Dalston Lad is the horse RHR is firmly behind and the reasoning starts with the trainer. Dan Skelton won the Grade 2 Albert Bartlett Prestige Novices’ Hurdle at Haydock with this horse in February, a performance that made it three wins from five over hurdles, and then made a deliberate decision to keep him fresh and point him squarely at this race. Skelton’s own words were unambiguous, the track will really suit him and he has been saved for Friday. When one of the sharpest training minds in Britain tells you a horse has been specifically prepared for a Grade 1 and that the track is made for him, you listen. Harry Skelton takes the ride on a six year old with a course flag already against his name, arriving here at 13/2 in a race where the value historically sits away from the top of the market and firmly with the horse whose trainer has done everything right since February.

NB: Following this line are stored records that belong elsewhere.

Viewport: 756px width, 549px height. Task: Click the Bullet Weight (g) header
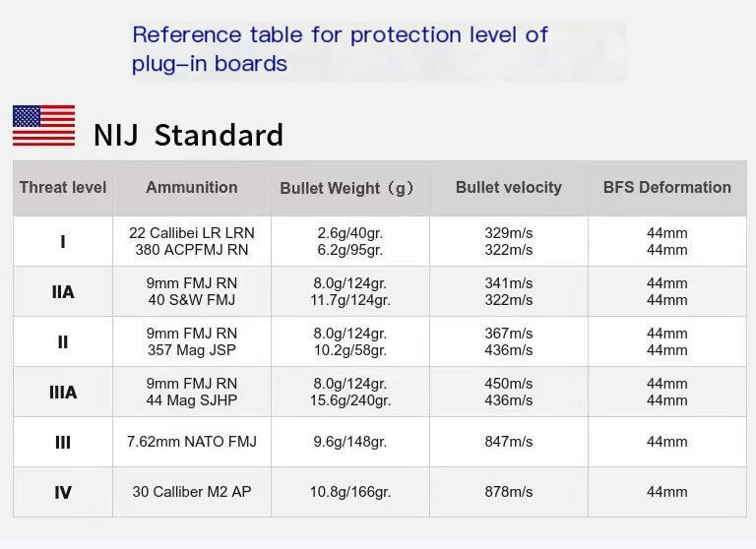click(347, 188)
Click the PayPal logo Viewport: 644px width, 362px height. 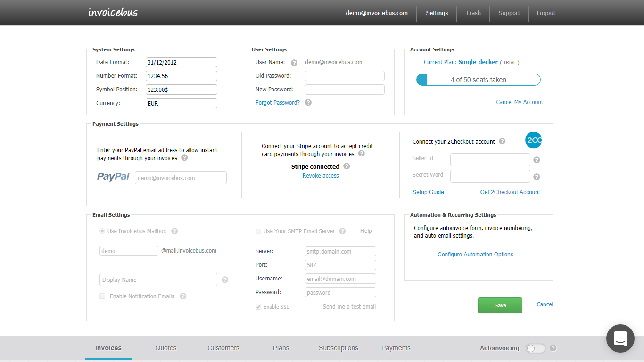(x=113, y=177)
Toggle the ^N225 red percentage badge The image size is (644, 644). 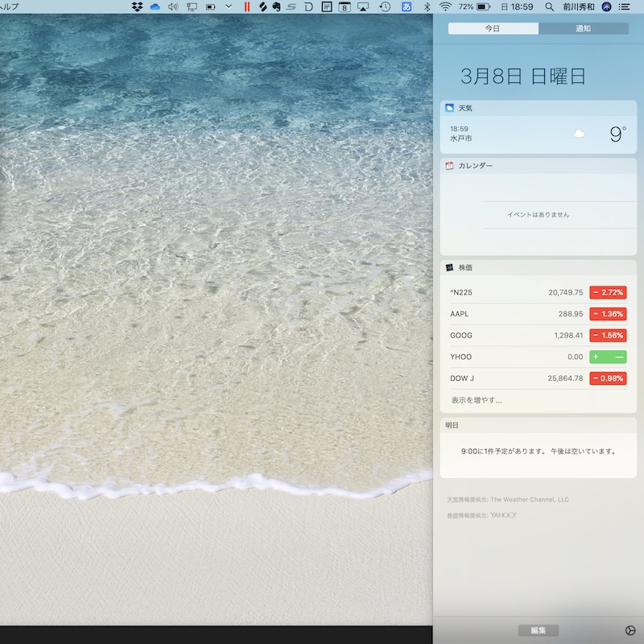[x=608, y=292]
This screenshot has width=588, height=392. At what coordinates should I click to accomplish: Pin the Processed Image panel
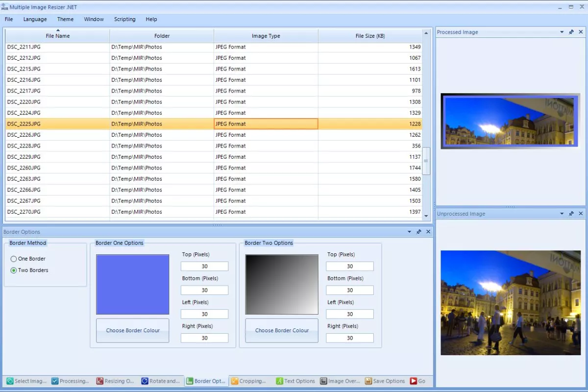pyautogui.click(x=571, y=32)
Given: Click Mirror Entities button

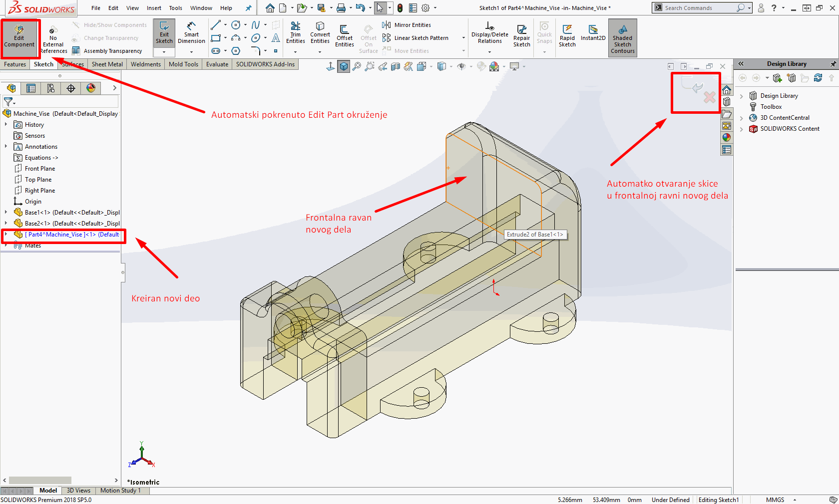Looking at the screenshot, I should (x=412, y=25).
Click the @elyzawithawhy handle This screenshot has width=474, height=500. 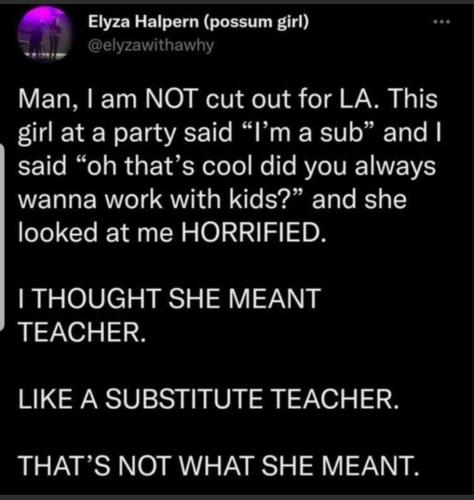pos(150,45)
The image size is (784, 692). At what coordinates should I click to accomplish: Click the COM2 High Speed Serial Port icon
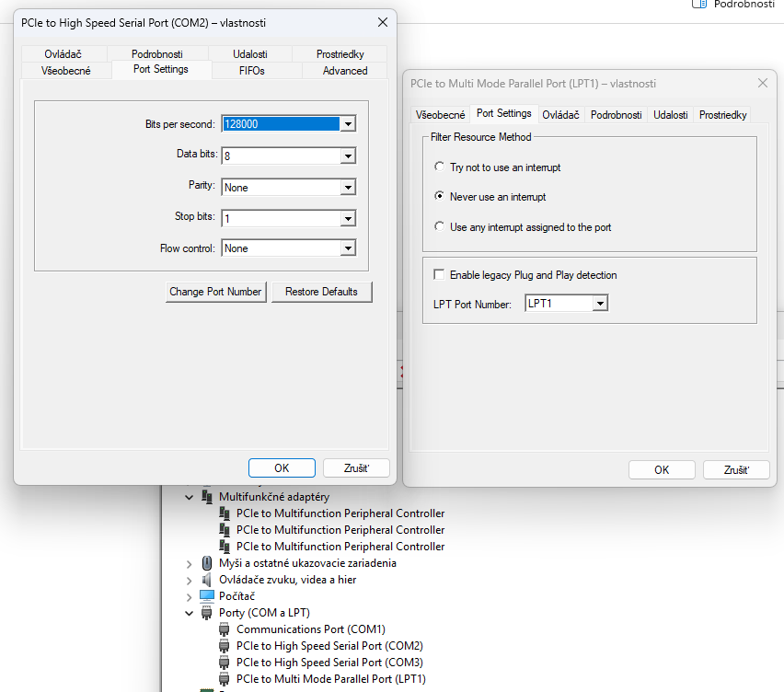[x=224, y=646]
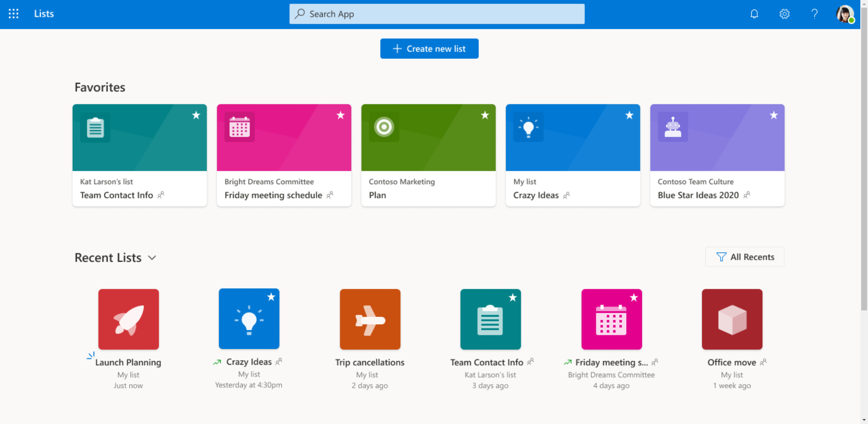Expand the Recent Lists dropdown chevron
This screenshot has width=868, height=424.
point(152,257)
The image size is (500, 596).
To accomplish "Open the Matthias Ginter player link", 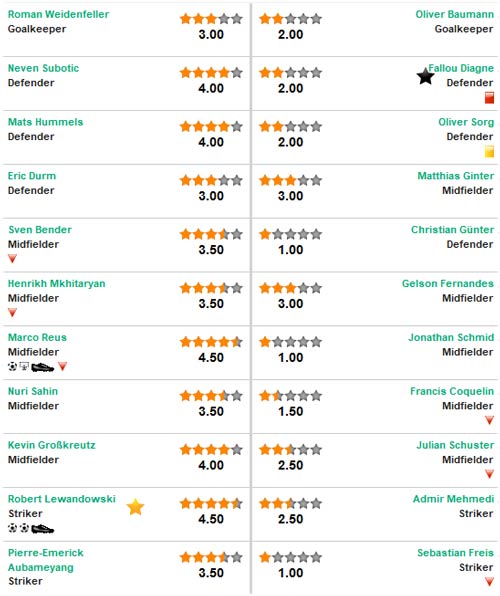I will (456, 176).
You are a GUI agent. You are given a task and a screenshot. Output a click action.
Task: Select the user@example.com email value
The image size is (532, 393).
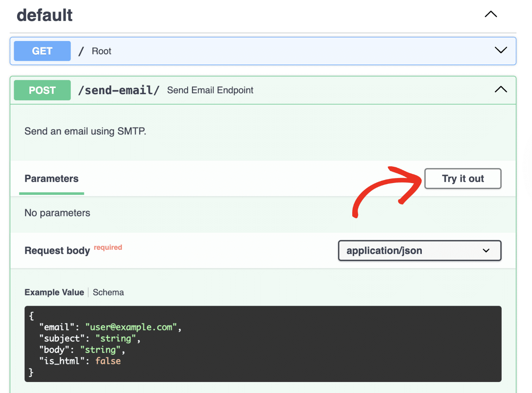[x=131, y=327]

Dalston Lad is our selection for the Sefton Novices’ Hurdle at 13/2. Johnnys Jury’s Albert Bartlett form commands respect but the price does not and when Dan Skelton tells you a horse has been kept fresh for a specific race on a track that suits him, that is not information to set aside lightly.


 

17:15 — Debenhams Handicap Hurdle

WANDERING EGO – 10/1


The closing race of Ladies Day hands the reins to the conditional jockeys and throws open a race that has a long history of rewarding the patient and punishing the impatient. This is not a race to follow the crowd and it is not a race for the obvious pick. Wandering Ego is the horse RHR is pointing at. Olly Murphy identified him at the start of the season as one of his most exciting novice hurdlers, a horse with natural ability and the profile of something that would improve significantly as the campaign developed. He has done exactly that, building through his races to reach a mark that Murphy’s yard can exploit on good ground at a flat galloping track. His last run at Huntingdon saw him go off as a short priced favourite over two miles, beaten into second place, but that run reads more positively than the bare result suggests, a keen horse asked to race over a sharp two miles is always going to face a sterner examination than one given a slightly longer trip where his natural enthusiasm becomes an asset rather than a liability.

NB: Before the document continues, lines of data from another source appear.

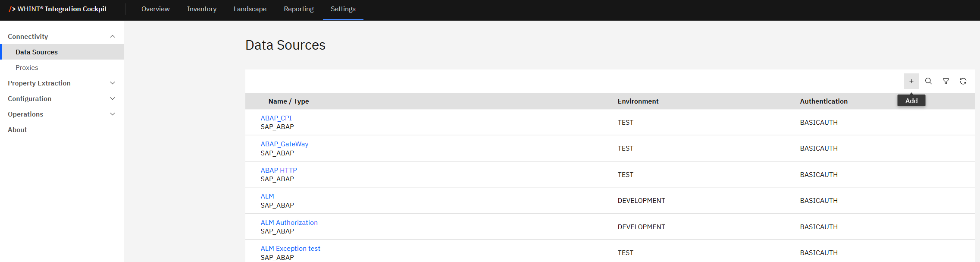
Task: Click the WHINT Integration Cockpit logo
Action: tap(58, 9)
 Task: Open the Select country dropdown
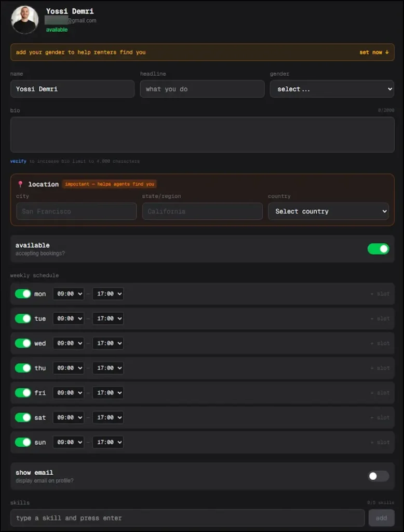(328, 211)
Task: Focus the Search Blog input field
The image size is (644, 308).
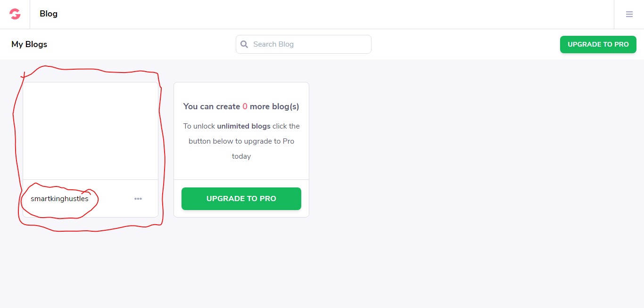Action: coord(304,44)
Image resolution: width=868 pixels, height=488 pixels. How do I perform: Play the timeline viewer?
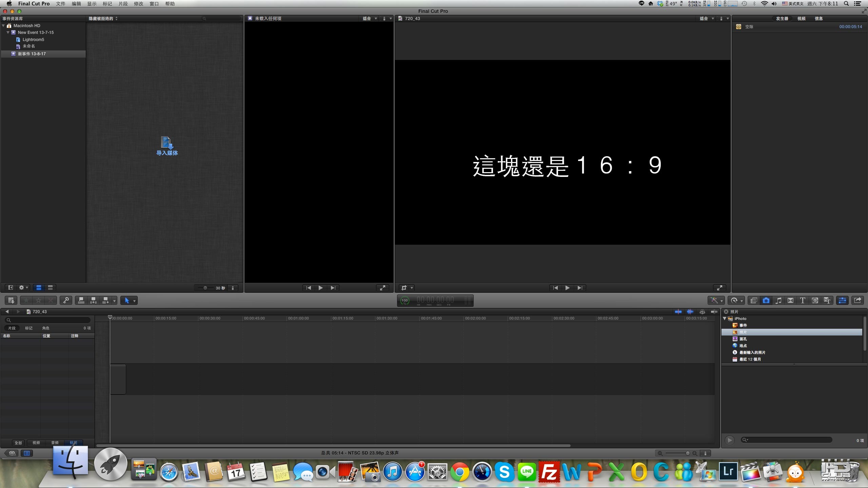click(567, 288)
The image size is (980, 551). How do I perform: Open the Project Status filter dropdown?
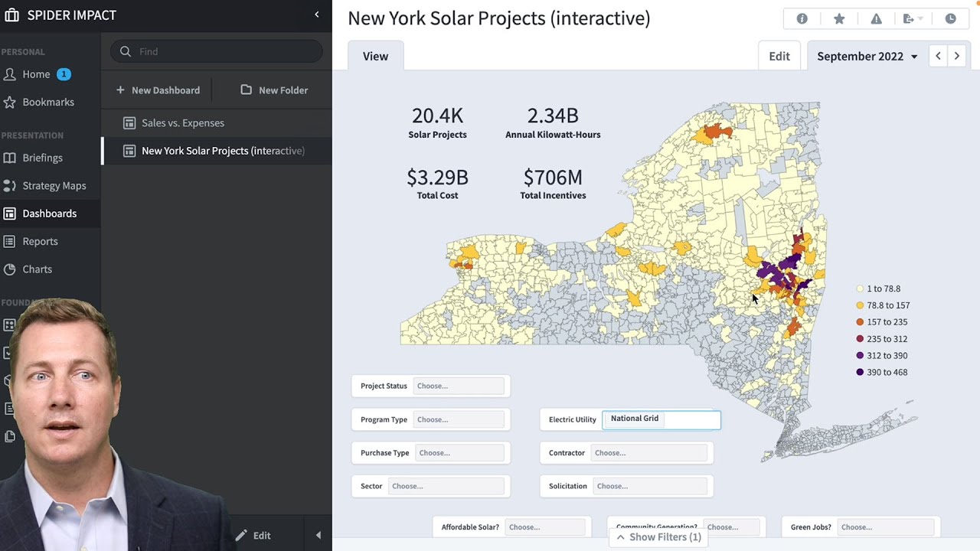point(459,386)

Aintree over two miles and one furlong on good ground is a fundamentally different test to Huntingdon, and everything about Wandering Ego’s profile suggests this step up in conditions will bring out the best in him. Murphy has kept him ticking over through the spring and the distance form flag against his name confirms he has already shown his ability at this kind of trip. At 10/1 this is exactly the kind of horse RHR pick we want to be on, not the obvious selection, not the market mover, but a horse whose ability has been quietly building toward a moment like this all season.

Wandering Ego is our selection for the Debenhams Handicap Hurdle at 10/1. Murphy places his horses with precision and patience and this horse has been building toward exactly this kind of opportunity all season.